** start Entries shown **

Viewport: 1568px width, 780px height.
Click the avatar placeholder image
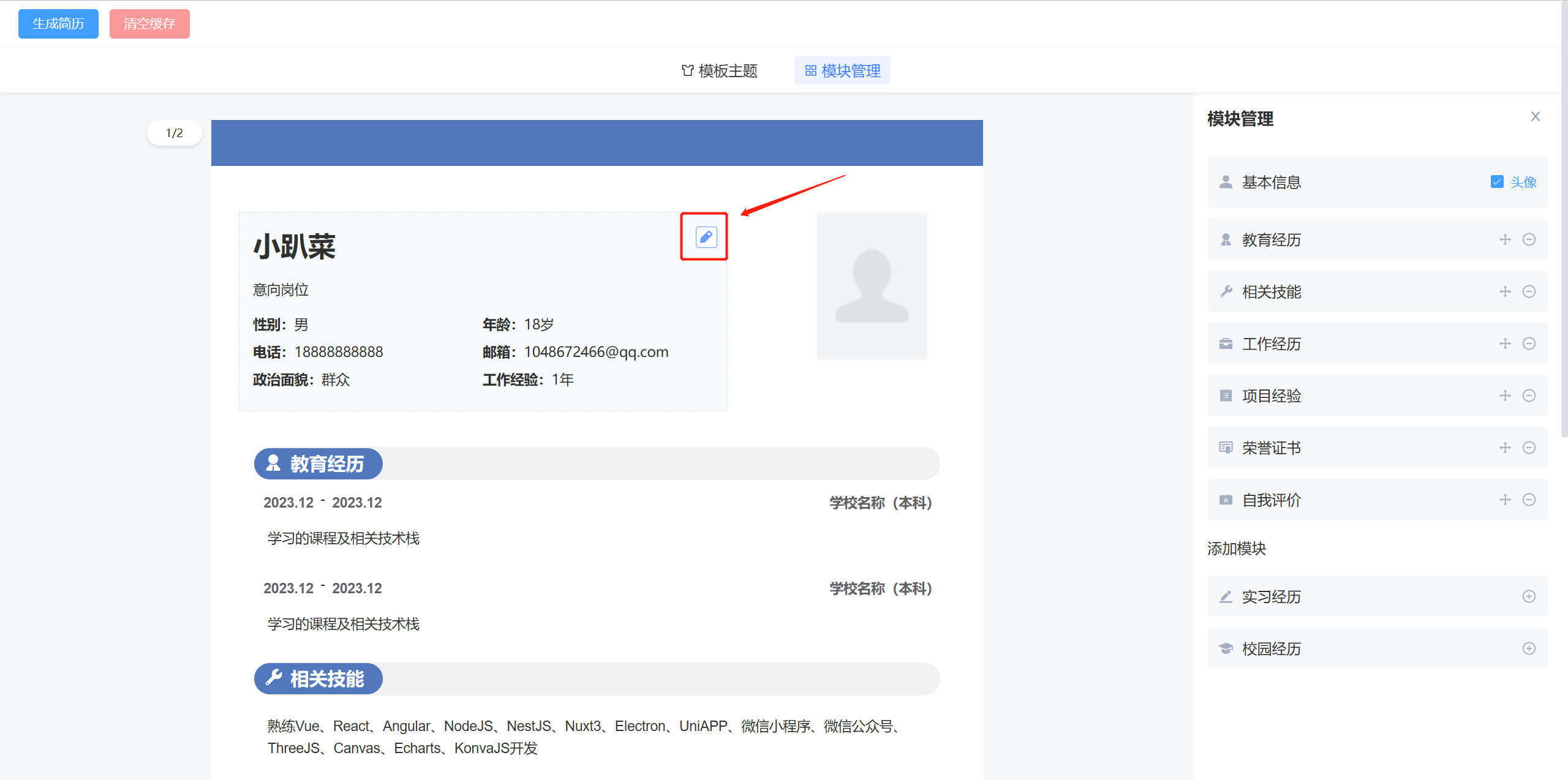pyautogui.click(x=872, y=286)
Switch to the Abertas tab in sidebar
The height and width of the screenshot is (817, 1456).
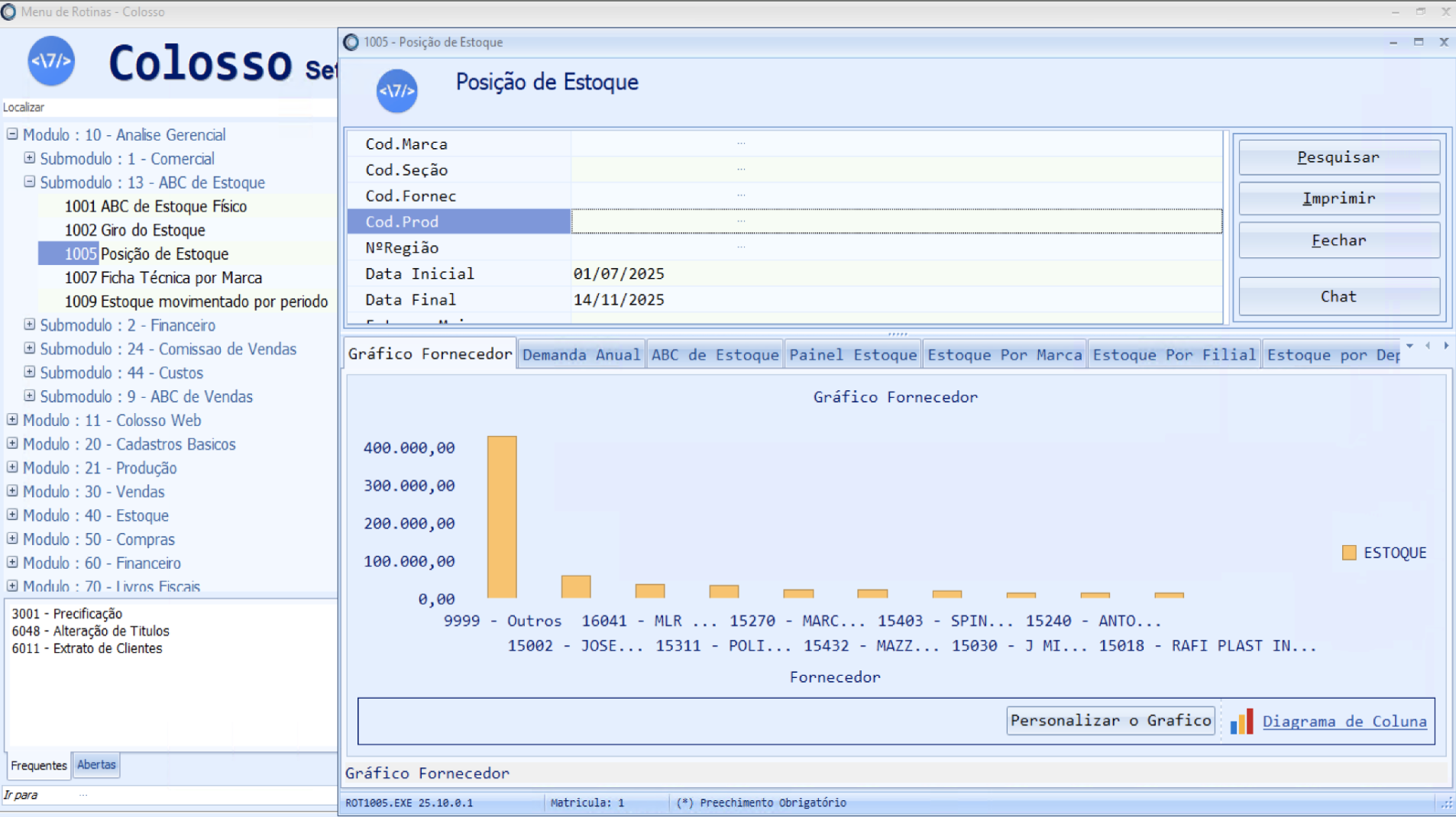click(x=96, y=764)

** end Entries shown **

--- What you have to do ---
Please format the material as a JSON list of strings, starting with the line containing "Switch to the Abertas tab in sidebar" and going on through the last line, with one string per line and blank lines left out. Leave the pictures out of the answer.

--- Response ---
[
  "Switch to the Abertas tab in sidebar",
  "The height and width of the screenshot is (817, 1456).",
  "click(x=96, y=764)"
]